> [Your goal]: Filter the entries down to the lines holding "dialog", then copy those lines.

[Excerpts from a dataset]
|---|

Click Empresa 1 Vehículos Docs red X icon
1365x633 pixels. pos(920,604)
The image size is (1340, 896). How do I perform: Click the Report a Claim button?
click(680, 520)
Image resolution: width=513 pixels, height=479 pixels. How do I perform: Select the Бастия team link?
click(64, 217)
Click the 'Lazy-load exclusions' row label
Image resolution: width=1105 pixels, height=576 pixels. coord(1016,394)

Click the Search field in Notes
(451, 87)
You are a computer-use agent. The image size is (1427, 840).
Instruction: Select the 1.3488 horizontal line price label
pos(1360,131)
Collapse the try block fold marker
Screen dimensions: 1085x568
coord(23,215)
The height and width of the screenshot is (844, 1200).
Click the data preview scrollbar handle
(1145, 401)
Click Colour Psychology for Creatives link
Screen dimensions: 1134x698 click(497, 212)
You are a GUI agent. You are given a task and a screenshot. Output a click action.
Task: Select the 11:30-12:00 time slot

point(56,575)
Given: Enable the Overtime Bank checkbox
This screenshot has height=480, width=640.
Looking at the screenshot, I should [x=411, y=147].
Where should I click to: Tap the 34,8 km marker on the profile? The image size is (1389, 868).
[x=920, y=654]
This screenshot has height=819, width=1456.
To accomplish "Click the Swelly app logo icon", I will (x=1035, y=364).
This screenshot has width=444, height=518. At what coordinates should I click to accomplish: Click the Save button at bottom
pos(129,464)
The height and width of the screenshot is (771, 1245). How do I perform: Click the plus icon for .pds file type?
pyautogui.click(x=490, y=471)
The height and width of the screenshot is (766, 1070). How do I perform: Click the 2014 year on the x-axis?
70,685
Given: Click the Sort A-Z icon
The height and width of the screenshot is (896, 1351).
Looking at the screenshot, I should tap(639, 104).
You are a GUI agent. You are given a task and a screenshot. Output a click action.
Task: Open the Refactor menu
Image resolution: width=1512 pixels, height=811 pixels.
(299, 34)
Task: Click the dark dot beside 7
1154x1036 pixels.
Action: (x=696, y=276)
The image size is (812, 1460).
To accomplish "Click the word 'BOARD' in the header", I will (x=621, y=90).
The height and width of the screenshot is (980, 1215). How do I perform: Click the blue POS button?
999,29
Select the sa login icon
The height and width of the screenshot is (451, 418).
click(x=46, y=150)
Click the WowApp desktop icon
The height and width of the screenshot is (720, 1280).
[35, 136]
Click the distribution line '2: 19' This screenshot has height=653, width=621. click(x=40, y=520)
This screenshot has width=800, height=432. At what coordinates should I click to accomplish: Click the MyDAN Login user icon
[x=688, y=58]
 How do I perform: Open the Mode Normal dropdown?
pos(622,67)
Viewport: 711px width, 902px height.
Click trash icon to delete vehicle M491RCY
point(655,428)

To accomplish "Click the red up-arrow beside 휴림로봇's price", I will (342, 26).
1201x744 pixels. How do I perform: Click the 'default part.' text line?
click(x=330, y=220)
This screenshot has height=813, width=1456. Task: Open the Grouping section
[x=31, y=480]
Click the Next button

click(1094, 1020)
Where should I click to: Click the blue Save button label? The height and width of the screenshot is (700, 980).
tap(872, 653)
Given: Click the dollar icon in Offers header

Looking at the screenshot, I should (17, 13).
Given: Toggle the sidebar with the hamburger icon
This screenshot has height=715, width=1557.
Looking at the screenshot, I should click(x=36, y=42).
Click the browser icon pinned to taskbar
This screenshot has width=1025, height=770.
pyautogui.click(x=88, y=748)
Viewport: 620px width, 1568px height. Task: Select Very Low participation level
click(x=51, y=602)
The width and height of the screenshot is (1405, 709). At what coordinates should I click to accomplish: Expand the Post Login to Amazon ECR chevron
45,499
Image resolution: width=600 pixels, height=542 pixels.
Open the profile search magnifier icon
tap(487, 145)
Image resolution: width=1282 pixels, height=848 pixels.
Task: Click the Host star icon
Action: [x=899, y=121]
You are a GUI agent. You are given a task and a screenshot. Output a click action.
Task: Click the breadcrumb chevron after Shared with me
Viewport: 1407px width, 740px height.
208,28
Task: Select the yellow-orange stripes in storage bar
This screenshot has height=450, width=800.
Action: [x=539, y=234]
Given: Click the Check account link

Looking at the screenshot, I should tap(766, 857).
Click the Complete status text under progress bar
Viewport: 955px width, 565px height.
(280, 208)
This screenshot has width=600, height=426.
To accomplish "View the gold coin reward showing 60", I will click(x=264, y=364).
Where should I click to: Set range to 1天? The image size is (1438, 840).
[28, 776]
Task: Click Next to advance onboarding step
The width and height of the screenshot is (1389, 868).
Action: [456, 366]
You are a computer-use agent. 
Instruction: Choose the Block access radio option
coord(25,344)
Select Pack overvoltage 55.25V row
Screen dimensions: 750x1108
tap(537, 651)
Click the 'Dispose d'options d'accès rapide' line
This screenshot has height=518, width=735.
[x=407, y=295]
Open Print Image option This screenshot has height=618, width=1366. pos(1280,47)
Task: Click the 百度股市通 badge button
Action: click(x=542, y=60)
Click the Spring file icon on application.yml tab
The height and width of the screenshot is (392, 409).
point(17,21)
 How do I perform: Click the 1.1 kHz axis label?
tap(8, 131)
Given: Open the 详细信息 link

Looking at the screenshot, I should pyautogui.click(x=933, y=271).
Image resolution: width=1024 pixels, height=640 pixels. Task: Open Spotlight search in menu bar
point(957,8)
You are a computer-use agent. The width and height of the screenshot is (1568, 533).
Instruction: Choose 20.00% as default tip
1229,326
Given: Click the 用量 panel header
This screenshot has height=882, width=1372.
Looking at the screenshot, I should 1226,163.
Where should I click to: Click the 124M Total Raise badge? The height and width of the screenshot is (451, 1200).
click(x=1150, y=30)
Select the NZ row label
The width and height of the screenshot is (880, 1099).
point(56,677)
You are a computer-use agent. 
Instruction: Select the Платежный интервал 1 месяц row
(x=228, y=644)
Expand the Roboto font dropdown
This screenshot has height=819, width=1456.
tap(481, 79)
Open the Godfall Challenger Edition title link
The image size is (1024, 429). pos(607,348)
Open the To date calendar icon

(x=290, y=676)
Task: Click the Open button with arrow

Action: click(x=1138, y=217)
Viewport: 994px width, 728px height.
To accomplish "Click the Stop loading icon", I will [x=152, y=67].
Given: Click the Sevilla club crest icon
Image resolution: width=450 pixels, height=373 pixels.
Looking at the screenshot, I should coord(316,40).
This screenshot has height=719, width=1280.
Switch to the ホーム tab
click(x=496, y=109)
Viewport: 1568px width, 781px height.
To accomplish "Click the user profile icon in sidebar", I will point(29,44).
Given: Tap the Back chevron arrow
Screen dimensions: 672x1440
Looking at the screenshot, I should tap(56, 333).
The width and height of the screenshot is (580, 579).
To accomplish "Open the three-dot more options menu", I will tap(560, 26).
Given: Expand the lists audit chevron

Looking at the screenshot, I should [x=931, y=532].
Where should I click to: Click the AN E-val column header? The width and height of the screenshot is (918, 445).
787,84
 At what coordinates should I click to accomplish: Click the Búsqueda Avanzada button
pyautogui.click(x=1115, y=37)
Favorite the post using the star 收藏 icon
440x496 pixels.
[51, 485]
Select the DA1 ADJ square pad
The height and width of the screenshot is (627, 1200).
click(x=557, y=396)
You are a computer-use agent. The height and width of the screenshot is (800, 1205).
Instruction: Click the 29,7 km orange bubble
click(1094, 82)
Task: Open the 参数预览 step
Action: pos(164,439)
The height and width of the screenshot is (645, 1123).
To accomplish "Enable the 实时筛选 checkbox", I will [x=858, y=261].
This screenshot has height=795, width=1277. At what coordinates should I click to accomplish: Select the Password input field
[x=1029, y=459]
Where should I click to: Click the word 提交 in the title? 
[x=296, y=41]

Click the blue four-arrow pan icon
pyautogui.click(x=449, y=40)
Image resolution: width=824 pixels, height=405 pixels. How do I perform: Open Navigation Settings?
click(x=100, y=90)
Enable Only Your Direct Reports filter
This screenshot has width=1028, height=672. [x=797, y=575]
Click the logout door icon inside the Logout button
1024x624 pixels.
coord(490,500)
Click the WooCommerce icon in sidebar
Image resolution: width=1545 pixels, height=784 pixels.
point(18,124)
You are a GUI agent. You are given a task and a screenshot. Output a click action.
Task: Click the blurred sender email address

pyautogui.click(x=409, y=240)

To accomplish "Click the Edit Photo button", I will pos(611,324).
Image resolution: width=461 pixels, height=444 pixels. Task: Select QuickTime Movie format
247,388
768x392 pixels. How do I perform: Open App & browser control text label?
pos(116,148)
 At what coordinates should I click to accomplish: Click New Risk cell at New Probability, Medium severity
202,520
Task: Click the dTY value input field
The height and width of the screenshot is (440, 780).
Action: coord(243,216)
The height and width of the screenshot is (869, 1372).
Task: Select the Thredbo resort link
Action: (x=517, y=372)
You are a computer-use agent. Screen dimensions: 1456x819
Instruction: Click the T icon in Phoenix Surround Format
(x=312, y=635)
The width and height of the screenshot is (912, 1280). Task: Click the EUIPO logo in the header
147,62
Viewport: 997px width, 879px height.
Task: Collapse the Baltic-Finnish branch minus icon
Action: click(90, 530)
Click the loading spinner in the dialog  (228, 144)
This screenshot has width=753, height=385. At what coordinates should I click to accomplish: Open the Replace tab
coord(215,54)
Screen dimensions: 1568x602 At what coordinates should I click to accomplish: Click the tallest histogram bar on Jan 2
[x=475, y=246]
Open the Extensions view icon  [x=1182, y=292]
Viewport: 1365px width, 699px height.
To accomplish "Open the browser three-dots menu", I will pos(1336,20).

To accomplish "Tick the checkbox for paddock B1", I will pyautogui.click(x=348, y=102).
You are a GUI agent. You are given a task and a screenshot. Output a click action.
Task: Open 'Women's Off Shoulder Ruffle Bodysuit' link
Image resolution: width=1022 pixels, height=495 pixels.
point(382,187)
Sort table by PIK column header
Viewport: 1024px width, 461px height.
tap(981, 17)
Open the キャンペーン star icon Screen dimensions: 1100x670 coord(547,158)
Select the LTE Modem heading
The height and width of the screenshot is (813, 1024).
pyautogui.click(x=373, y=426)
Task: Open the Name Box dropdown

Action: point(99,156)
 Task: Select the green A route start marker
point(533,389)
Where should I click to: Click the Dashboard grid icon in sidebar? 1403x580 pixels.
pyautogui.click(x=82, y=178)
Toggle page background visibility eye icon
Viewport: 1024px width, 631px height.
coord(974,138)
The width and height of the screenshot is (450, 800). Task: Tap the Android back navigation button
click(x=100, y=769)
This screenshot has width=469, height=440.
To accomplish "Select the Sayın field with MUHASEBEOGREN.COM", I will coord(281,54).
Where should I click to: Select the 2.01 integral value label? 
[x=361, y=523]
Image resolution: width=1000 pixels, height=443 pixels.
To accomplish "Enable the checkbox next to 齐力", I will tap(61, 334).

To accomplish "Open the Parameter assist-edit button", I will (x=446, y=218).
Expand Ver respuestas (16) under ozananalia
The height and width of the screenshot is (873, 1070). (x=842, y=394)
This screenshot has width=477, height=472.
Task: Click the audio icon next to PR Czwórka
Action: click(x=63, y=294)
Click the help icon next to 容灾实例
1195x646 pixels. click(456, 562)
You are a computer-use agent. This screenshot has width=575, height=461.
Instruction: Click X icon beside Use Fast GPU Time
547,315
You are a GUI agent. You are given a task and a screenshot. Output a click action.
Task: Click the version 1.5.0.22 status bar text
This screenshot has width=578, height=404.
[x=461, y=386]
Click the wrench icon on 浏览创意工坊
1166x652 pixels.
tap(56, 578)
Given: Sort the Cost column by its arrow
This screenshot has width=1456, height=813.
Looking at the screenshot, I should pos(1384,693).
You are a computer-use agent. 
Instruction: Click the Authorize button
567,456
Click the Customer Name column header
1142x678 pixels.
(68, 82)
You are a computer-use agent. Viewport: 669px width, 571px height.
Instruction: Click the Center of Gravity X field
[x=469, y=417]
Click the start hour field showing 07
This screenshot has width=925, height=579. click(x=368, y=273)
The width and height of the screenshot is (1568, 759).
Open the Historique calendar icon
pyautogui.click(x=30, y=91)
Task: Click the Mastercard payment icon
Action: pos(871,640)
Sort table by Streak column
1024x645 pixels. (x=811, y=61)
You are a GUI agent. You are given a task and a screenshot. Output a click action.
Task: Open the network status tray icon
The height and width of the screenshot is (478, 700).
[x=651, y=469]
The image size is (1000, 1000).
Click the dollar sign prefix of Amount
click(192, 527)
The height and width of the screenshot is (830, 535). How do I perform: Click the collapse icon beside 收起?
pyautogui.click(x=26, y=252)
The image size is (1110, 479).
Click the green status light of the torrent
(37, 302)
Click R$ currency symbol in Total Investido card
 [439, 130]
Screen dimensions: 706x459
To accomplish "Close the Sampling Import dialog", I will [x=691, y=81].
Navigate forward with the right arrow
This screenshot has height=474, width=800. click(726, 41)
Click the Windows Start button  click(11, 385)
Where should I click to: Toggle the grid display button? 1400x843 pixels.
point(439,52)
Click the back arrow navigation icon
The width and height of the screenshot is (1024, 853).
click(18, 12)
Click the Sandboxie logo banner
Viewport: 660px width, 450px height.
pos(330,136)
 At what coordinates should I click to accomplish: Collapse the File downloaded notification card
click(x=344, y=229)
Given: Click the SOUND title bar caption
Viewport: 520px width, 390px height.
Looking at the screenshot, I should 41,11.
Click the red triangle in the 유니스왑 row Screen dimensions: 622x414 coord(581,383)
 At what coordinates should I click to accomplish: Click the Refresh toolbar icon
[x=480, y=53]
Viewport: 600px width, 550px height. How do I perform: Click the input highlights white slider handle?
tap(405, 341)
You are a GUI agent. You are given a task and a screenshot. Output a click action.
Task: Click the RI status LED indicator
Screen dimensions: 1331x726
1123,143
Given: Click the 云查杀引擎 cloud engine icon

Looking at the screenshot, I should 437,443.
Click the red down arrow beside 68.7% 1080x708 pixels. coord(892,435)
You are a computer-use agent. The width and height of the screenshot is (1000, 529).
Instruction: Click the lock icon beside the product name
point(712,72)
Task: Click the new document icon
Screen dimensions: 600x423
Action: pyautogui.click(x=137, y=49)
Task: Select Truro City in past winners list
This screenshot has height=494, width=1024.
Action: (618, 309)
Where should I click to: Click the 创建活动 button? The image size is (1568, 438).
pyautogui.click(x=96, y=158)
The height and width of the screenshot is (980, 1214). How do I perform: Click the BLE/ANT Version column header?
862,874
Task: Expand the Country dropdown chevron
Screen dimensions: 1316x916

|---|

> [Solution to this problem]:
Click the loading spinner in the dialog  (228, 144)
To accomplish "Close the Sampling Import dialog", I will [x=691, y=81].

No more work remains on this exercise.